> [What you will do]: Write the next few sentences of the text about Park Lane College, picking up after its final sentence.

> [Excerpted text]:

+++

In September 2004, Park Lane opened a new 7 storey extension at the City Centre Site. The award-winning design has an environmental focus and created an additional 60 classrooms on the College's main site. The College also launched a number of other new facilities and departments including the Creative Arts Academy, Hair & Beauty Therapy, the Animal Centre, and the PLCL Business School; it continued this trend with a new School for Entrepreneurship, Financial Services Skills Academy, and Construction provision although the latter has subsequently been closed down.

== Figures ==

The College budget totalled over £43 million. The total number of students at Park Lane was approximately 45,000 for the academic year 2006/7. Partnerships and community organisations enabled the College to meet the needs of socially excluded and other disadvantaged groups. Extensive basic skills provision formed a key element in the College's response to social inclusion.

+++

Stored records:
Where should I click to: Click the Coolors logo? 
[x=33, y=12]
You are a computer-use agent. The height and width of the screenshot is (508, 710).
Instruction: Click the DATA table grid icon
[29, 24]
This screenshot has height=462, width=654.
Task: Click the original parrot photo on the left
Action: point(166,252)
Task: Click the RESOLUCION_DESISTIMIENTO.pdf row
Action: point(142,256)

+++

> [Written answer]:
The College signed a ‘Memorandum of Understanding’ with Leeds Metropolitan University in November 2004, and after this time developed over 21 foundation degrees in subjects such as Animal Health & Welfare, Contemporary Music Production and e-Technology.

== Employers and business ==

Park Lane met regularly with employers from industries covered by courses and had links with over 2,500 companies. Relationships included Leeds Rugby, Bradford City, Radio Aire, the Halifax, Asda, and the Yorkshire Post Newspapers.